→ **Work item**
Beneath this instruction is a block of data; output from it exactly the lines that run from the one containing "Künye (420, 2439)" through the one containing "[Поділитися через Facebook] (194, 2258)", inclusive.

Records contained in a dataset:
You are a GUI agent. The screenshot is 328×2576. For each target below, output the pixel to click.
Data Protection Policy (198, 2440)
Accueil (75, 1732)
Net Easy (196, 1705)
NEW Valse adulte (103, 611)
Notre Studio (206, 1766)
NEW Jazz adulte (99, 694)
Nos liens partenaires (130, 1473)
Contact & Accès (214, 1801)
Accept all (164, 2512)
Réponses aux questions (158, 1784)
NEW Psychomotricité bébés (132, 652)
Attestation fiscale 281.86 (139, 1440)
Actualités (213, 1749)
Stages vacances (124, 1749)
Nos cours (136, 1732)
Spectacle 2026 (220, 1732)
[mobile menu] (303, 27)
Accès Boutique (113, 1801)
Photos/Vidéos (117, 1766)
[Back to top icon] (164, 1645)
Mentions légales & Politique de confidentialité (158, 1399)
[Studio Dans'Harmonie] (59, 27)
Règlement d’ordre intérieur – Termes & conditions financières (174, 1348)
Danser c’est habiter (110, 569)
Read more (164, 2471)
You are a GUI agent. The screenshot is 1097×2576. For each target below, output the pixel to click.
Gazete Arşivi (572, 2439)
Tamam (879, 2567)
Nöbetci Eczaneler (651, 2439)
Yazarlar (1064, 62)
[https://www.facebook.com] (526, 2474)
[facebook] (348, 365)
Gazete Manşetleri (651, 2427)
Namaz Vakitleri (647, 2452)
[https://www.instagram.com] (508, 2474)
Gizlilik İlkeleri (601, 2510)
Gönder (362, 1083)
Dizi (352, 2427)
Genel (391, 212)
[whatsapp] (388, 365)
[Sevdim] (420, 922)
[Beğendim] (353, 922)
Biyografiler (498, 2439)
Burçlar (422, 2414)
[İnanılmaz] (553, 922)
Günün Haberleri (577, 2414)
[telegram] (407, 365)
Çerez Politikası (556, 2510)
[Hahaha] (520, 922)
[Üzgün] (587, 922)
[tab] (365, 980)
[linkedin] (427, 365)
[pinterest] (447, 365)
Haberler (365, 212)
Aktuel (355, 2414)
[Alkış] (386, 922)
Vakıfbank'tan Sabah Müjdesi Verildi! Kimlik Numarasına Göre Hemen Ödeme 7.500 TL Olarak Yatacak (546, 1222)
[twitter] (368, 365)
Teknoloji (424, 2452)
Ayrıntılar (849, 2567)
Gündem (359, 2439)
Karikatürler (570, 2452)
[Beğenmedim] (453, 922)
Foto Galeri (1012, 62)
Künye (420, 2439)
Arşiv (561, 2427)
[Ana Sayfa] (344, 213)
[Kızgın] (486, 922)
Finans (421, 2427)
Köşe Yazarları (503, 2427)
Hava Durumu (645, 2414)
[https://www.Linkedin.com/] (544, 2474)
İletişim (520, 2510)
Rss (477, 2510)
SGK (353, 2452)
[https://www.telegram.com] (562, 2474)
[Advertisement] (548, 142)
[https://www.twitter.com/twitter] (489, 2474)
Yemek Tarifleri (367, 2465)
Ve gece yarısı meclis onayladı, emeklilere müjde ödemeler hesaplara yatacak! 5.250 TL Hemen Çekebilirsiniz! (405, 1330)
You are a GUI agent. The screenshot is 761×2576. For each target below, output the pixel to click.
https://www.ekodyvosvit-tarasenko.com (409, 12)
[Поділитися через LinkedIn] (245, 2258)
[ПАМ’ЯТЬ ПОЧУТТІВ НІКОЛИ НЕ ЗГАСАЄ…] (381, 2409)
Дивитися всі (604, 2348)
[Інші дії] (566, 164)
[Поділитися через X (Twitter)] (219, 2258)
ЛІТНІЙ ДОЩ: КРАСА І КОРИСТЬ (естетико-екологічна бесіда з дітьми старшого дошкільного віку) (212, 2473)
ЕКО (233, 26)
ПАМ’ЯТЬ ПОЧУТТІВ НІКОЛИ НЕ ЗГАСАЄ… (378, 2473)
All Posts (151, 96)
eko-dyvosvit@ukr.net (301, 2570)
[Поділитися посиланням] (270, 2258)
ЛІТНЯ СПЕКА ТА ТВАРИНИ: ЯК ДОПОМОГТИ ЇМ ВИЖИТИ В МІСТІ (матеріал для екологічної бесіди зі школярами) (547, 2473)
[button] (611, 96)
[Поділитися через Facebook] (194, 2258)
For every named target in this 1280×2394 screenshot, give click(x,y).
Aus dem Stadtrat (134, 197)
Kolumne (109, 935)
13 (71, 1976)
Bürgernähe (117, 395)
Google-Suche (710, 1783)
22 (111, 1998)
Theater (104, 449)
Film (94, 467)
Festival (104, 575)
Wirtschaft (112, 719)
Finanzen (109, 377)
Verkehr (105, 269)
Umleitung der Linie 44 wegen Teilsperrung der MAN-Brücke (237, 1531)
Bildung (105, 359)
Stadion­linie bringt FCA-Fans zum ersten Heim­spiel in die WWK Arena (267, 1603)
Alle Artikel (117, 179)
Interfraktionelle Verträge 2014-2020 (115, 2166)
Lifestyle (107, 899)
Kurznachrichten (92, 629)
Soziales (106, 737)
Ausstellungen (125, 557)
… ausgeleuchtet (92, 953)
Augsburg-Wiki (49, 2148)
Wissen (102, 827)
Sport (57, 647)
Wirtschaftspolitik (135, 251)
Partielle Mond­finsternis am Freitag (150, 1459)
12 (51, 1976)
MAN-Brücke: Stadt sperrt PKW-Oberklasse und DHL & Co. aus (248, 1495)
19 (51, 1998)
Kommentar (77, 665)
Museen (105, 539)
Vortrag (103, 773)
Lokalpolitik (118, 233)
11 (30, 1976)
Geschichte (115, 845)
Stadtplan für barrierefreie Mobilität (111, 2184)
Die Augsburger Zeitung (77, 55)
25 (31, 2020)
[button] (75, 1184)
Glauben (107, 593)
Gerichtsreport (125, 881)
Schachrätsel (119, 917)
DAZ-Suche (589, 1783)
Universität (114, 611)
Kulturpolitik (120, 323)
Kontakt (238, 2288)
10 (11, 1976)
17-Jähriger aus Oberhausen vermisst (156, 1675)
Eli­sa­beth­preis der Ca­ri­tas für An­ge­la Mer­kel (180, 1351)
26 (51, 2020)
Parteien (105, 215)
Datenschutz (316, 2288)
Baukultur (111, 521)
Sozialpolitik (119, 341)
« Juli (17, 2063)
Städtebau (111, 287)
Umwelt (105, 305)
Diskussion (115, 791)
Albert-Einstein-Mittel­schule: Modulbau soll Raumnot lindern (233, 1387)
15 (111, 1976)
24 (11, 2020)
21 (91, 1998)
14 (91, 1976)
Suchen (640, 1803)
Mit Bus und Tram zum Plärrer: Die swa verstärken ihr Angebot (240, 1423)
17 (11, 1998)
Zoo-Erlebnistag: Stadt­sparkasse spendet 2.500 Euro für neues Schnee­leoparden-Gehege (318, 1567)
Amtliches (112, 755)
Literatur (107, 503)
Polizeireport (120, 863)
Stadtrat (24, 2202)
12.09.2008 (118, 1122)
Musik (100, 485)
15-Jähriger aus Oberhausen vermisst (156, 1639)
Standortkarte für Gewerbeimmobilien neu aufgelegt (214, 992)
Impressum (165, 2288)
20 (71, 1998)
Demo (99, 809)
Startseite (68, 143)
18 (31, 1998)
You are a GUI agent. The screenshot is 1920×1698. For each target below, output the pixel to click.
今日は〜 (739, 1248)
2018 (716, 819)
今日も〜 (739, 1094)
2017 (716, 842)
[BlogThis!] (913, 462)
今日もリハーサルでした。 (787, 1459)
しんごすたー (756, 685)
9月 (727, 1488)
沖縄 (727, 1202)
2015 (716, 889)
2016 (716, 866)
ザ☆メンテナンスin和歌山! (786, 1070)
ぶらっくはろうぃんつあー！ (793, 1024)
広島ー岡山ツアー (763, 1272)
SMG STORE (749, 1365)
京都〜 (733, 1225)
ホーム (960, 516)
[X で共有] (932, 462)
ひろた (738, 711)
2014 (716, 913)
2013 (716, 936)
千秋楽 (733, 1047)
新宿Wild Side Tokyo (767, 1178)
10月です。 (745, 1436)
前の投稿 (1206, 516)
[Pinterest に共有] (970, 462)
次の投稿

→ **Solution to this task**
Künye (420, 2439)
Arşiv (561, 2427)
[Ana Sayfa] (344, 213)
[Kızgın] (486, 922)
Finans (421, 2427)
Köşe Yazarları (503, 2427)
Hava Durumu (645, 2414)
[https://www.Linkedin.com/] (544, 2474)
İletişim (520, 2510)
Rss (477, 2510)
SGK (353, 2452)
[https://www.telegram.com] (562, 2474)
[Advertisement] (548, 142)
[https://www.twitter.com/twitter] (489, 2474)
Yemek Tarifleri (367, 2465)
Ve gece yarısı meclis onayladı, emeklilere müjde ödemeler hesaplara yatacak! 5.250 TL Hemen Çekebilirsiniz! (405, 1330)
You are a GUI agent. The screenshot is 761×2576. For each target below, output the pixel to click.
https://www.ekodyvosvit-tarasenko.com (409, 12)
[Поділитися через LinkedIn] (245, 2258)
[ПАМ’ЯТЬ ПОЧУТТІВ НІКОЛИ НЕ ЗГАСАЄ…] (381, 2409)
Дивитися всі (604, 2348)
[Інші дії] (566, 164)
[Поділитися через X (Twitter)] (219, 2258)
ЛІТНІЙ ДОЩ: КРАСА І КОРИСТЬ (естетико-екологічна бесіда з дітьми старшого дошкільного віку) (212, 2473)
ЕКО (233, 26)
ПАМ’ЯТЬ ПОЧУТТІВ НІКОЛИ НЕ ЗГАСАЄ… (378, 2473)
All Posts (151, 96)
eko-dyvosvit@ukr.net (301, 2570)
[Поділитися посиланням] (270, 2258)
ЛІТНЯ СПЕКА ТА ТВАРИНИ: ЯК ДОПОМОГТИ ЇМ ВИЖИТИ В МІСТІ (матеріал для екологічної бесіди зі школярами) (547, 2473)
[button] (611, 96)
[Поділитися через Facebook] (194, 2258)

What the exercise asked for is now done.